Aljarad Sarah, Alhamid Ahmad, Hanifa Hamdah, Zayegh Obada, Ataya Jamal, Aljarad Ziad
Department of haematology, Damascus University Faculty of Medicine, Damascus, Syria.
Biomedical Sciences, Nagasaki University Graduate School of Biomedical Sciences, Nagasaki, Japan.
Oxf Med Case Reports. 2025 Mar 28;2025(4):omaf006. doi: 10.1093/omcr/omaf006. eCollection 2025 Apr.

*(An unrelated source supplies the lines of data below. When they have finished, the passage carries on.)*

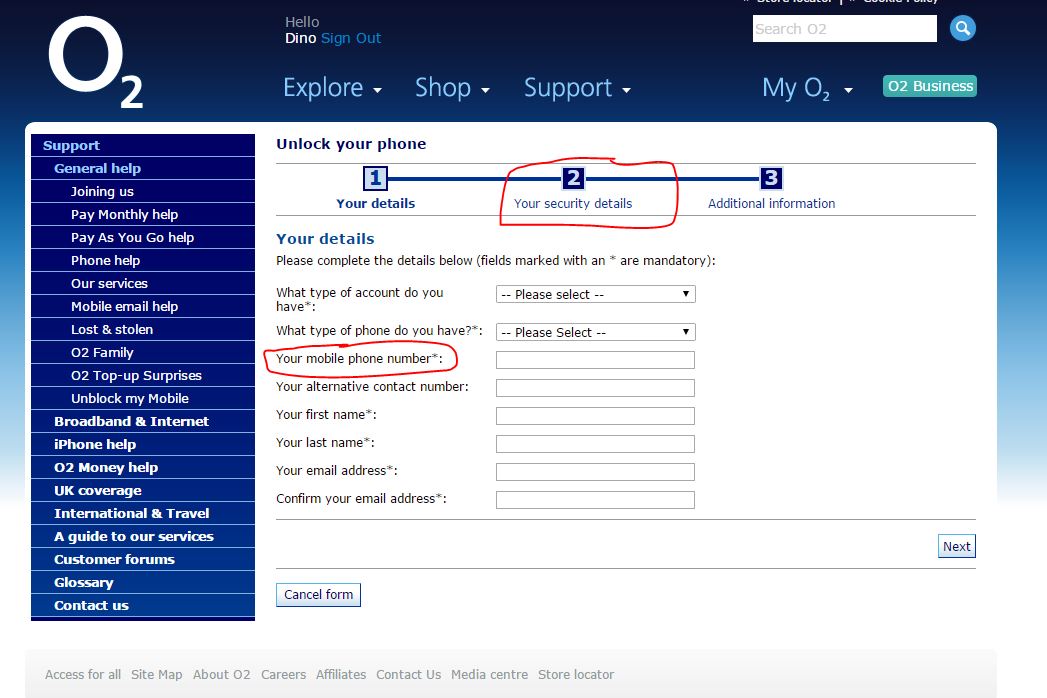
Task: Click step 3 number box
Action: coord(771,179)
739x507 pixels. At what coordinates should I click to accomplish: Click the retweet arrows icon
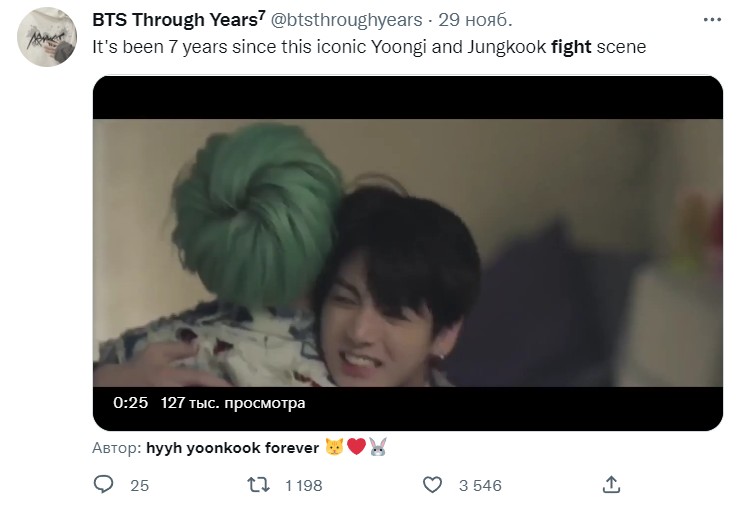tap(259, 485)
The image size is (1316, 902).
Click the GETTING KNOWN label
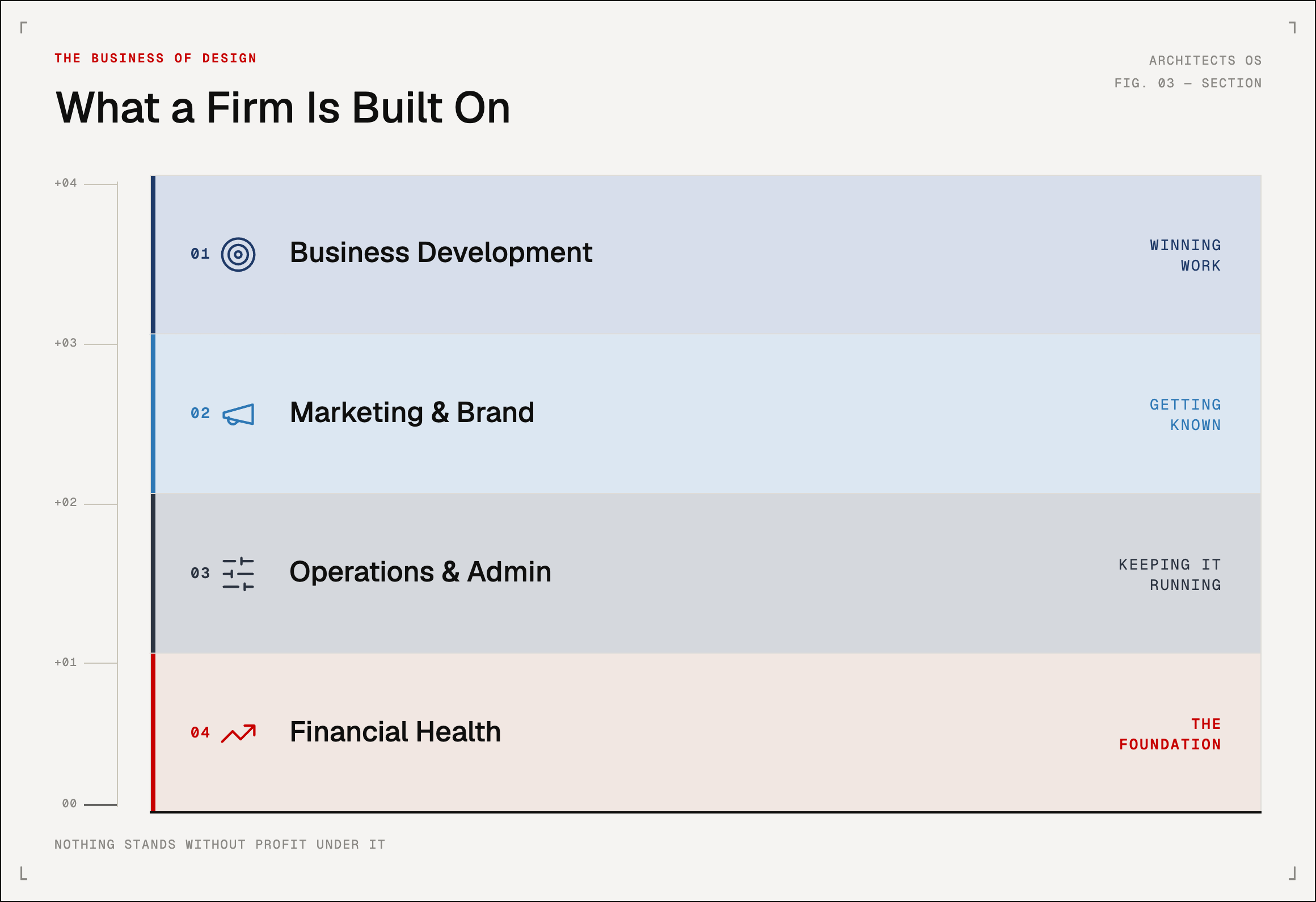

Aase-Smith syndrome type 2 is a rare genetic disorder that affects erythropoiesis and bone development, causing hypoplastic anemia and abnormalities in the fingers and toes, specifically triphalangeal thumbs. While there is no cure, treatment involves managing symptoms through blood transfusions, surgical intervention, and genetic counselling. A 15-year-old student presented with an unmeasured fever for two months, recurrent lung infections, difficulty in speech, and impaired gait. The patient had multiple congenital malformations including triphalangeal thumbs and a history of mild anemia. Bone marrow biopsy revealed an isolated slowing of erythroid lineage maturation. Radiology studies showed scoliosis, hand deformities, and multiple calcified lesions in the brain. The patient's fever exacerbated, and oxygen saturation deteriorated, necessitating tracheal intubation. Several hours later, the patient passed away.
2型阿塞-史密斯综合征是一种罕见的遗传性疾病,影响红细胞生成和骨骼发育,导致发育不全性贫血以及手指和脚趾异常,特别是三节指骨的拇指。虽然无法治愈,但治疗包括通过输血、手术干预和遗传咨询来控制症状。一名15岁的学生出现持续两个月的不明发热、反复肺部感染、言语困难和步态障碍。该患者有多种先天性畸形,包括三节指骨的拇指和轻度贫血史。骨髓活检显示红系成熟单独减慢。放射学研究显示脊柱侧弯、手部畸形和脑部多个钙化病变。患者发热加剧,氧饱和度恶化,需要气管插管。几小时后,患者去世。